Re: Mercurial on BigTable

Andreas Ericsson <ae@xxxxxx> · Thu, 11 Jun 2009 04:02:45 +0200

Scott Chacon wrote:
Has anyone watched this yet?

http://code.google.com/events/io/sessions/MercurialBigTable.html

It's kind of interesting - a Googler talks about getting Mercurial
running on BigTable.  What fascinates me is that if I'm not horribly
mistaken, it seems like they just threw out the revlog format entirely
and just store the data in a key-value store as sort of a Git-like
content addressable filesystem.

It does indeed seem like that, yes. Would have been fun to be there to
congratulate him on implementing something that's already existed for
about three years ;-)

 I had thought they were taking
advantage of the revlog structure somehow, but it appears like they
basically just changed the underlying data format to be much more like
Git and rewrote ah Hg speaking server on top of that.  They even
explicitly store the head values like refs instead of reading
childless nodes out of the revlog, which is what I thought Hg did.

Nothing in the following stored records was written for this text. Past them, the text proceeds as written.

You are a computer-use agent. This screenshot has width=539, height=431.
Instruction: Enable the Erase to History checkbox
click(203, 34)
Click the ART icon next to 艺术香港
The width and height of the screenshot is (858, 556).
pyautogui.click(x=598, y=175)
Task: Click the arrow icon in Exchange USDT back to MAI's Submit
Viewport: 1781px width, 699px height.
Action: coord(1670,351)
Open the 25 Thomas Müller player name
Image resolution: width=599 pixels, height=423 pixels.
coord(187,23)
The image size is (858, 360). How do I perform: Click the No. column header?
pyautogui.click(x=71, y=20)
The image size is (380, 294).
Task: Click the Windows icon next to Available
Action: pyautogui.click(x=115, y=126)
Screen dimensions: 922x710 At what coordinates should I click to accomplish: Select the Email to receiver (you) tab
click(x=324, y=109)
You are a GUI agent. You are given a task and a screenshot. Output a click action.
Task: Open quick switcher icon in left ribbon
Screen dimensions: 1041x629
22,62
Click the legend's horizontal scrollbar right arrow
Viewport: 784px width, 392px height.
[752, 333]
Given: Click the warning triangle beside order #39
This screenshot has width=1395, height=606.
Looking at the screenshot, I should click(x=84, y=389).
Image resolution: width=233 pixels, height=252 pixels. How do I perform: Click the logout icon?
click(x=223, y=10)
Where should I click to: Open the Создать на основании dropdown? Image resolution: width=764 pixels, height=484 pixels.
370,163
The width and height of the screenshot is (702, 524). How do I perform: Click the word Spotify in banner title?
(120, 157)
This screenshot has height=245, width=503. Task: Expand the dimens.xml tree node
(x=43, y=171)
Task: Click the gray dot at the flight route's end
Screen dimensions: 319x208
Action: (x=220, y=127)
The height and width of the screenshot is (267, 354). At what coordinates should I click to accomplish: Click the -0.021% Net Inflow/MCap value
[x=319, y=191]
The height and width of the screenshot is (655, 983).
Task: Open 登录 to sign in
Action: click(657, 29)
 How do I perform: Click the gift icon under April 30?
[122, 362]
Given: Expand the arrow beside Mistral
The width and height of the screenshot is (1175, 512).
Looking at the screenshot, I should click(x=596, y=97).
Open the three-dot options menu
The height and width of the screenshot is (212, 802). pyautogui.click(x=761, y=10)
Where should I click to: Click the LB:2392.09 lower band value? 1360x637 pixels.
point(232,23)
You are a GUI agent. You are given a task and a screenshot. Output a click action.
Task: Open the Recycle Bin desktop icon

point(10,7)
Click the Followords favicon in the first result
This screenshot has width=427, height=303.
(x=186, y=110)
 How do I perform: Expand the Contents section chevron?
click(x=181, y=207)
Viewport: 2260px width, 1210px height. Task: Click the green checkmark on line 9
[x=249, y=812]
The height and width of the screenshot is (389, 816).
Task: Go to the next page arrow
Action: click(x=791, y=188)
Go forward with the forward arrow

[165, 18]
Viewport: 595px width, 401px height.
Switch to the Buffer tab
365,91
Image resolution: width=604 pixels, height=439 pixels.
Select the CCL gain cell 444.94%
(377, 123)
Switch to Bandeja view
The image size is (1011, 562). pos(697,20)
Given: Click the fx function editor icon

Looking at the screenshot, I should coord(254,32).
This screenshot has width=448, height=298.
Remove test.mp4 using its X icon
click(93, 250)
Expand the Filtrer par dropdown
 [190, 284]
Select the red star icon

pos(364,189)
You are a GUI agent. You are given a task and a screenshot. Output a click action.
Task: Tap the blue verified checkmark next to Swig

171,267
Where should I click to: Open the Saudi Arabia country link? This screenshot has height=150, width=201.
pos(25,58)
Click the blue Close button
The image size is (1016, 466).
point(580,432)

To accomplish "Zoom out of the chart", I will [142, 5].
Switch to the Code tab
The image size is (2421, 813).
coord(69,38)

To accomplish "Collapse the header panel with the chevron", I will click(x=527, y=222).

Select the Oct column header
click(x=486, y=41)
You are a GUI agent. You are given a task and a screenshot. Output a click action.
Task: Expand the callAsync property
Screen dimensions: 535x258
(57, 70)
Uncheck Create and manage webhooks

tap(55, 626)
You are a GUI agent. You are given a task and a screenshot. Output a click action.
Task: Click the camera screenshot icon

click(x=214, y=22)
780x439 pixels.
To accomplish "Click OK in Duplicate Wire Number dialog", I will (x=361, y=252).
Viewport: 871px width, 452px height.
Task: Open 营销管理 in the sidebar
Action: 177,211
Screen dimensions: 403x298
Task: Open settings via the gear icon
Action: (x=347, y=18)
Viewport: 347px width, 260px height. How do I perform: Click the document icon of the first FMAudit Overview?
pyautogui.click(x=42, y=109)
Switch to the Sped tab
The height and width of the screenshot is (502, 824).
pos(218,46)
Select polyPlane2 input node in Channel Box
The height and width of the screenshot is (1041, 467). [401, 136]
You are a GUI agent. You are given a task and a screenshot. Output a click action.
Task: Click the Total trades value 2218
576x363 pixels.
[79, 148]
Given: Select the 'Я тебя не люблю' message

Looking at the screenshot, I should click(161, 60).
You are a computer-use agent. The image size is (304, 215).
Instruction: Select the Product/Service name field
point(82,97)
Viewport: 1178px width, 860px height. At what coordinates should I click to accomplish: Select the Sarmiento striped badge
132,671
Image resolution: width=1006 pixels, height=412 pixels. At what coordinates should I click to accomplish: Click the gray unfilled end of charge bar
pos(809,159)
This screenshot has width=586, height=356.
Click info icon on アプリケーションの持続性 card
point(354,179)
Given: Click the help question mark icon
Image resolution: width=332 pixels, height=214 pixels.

Well, storing the head values as refs is the only thing that makes
sense if you're using a database to track things, since you'd otherwise
have to map in too much data to get any sort of performance at all
out of it.

Does anyone know how they do the graph walking efficiently with this
structure?  He mentioned it was about half as fast as native Hg, but
that seemed to be acceptable.

Yes, so they don't. DAG walking means they have to look up several
changesets in a linear fashion, but if they don't know the order
up front they'll have to suffer the penalty of actually fetching
each commit from the bigtable database over the network. It would
be similar to storing git objects in a database on a different
host, which would also be quite a lot slower than just hitting an
mmap()'ed file in binary form.

 Curious if anyone had any thoughts or
information on this.  Shawn, are there technical reasons why this
works well the way they're doing it for Hg but would not for Git (like
in the repo MINA based server)?  It looks like the data structure and
protocol exchange are incredibly similar after they threw away all the
revlog stuff.  Or is it just that they're fine with the speed loss and
the Android project would not be?

I'm more curious as to why they didn't choose git. The only explanation
that was actually true is that hg works well over HTTP (if you can call
3 network requests per not-up-to-date head "well"). Since I can't imagine
them not doing proper research before launching a project that almost
certainly cost quite a lot of money, and I personally think that the
"http rules all" explanation sounded weak, I'm guessing there were other
reasons as to why they didn't go with git instead, and I'm fairly curious
to hear them. If I was to take a guess, I'd say git is written in a pretty
unfriendly way for implementing other storage engines.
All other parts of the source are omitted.